I got an new pilot burner from PSINtermade. Installed it. Same problem. Decided to check the new pilot burner by disconnecting the cable from the circuit and operating the gas valve by jumpering. The pilot burner NC contacts (Yel/Grn wires) read 0.7 ohm closed. Within 10 seconds
of lighting the pilot, the NC contacts opened. If connected they would have dropped the pick valve and igniter off line. This is normal. 

I then checked the NO (cold) contacts (Yel/Wht). They were still open. In the circuit, had they been connected, the MGV would not have opened. I waited a minute. Same thing. 2 minutes 3 minutes,... 10 minutes. Nothing. Still open.

The pilot flame looks good, envelops the whole head of the pilot burner with enough flame squirting out the right hand side to enter the main burner chamber. 

PSintermade claims they checked the burner before it was sent. What is wrong?

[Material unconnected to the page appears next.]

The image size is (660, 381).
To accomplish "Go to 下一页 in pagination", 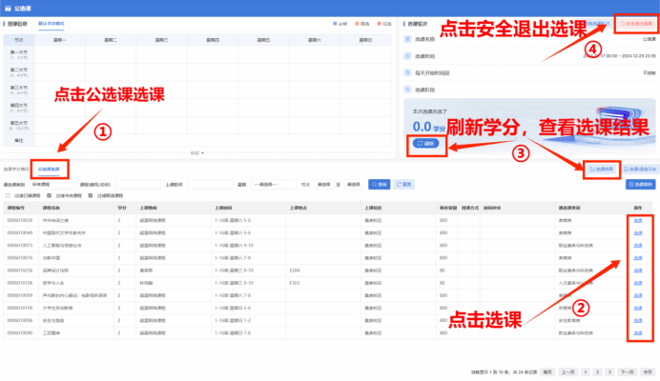I will (627, 371).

While I'm not an HVAC guy, I am an electrical engineer with a lot of experience. This is a simple bimetallic switch, or so I'm led to believe. 

Any ideas?

Cliff


----------



## yuri (Nov 29, 2008)

Why would they test the burner(sounds suspicous) and how did they do it w/o a furnace. The ones I get are in a sealed bag and never have a problem. I prefer the OEM Carrier one rather than the generics. Make sure you get a nat.gas one and not a propane one as it has a smaller orifice/unless you are using Propane.


----------



## kenmac (Feb 26, 2009)

If you have the old 3 or 2 wire bryant / carrier bi metal pilot. The flame isn't hot enough to bent the metal or the metal is bent out of original shape & make the circuit. Like Yuri said. make sure it's for the correct gas



Like this


----------



## cliffkot (Oct 14, 2010)

yuri said:


> Why would they test the burner(sounds suspicous) and how did they do it w/o a furnace. The ones I get are in a sealed bag and never have a problem. I prefer the OEM Carrier one rather than the generics. Make sure you get a nat.gas one and not a propane one as it has a smaller orifice/unless you are using Propane.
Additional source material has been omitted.